Chairman and CEO of KWL, Grantley Stephenson, believes that the over-subscription for space is "a sign of confidence in the logistics hub initiative".

Strategically, KWL began meeting with international freight companies to fill the facility from early in its conceptual stage, which has largely driven the level of interest that they have gotten.

"We have a lot of customers who have already expressed their interest in filling the space," Stephenson told the Jamaica Observer.

Customers are expected to begin operating from what is expected to be "a modern 24-hour logistics complex with modular warehouse space" in January 2016, which is less than a month after its scheduled December 2015 completion.

The cargo handler is investing US$20 million ($2.2 billion) in the construction of the facility which represents the first of a series of infrastructural investments under the national logistics hub initiative.

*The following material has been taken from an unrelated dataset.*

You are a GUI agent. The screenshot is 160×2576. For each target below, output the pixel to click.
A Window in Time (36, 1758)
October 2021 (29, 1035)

Stephenson reckons that, "Customers are lining up to fill the space" because Jamaica's location in the centre of a hemisphere with 800 million people makes the facility ideal for "just-in-time shipping," which is a new trend in global logistics.

The facility will allow KWL to modify shipped items -- ranging from small appliances to motor vehicles -- repackage and ship to regional destinations, creating more value-added services to the operations of the cargo handler.

Conceivably, large stores with multiple locations like Walmart, will be able to order a container filled with the same item from China and have it shipped to Jamaica.

Each container can then be repackaged in Jamaica, with the precise mix of items required by each store and sent directly to them, thus eliminating the need for prolonged storage of excess items.

This is a relatively labour intensive process and is expected to create direct employment for 150 persons.

The construction of the warehouse facility represents the first step in phase one the national logistics development project.

KWL says this major investment in infrastructure is a game-changer for shipping and logistics businesses in Jamaica and forms part of the company's overall $7 billion slate of plans for expansion to be rolled out over the next five years.

The acquisition of gantry cranes, the closure of Third Street, the relocation of Berth 7 warehouse to a newly refurbished facility, the relocation of trans-shipment and domestic car parks, and the demolition of on-dock warehouse and operational buildings is expected
to follow shortly.

The second phase will see KWL making further preparation for the handling of larger post-Panamax vessels by extending the berth by 50 feet, dredging along the berth to over 15 metres, along with the installation of new cranes and, finally, the expansion of the port and motor vehicle transshipment operations to drive TEU throughput.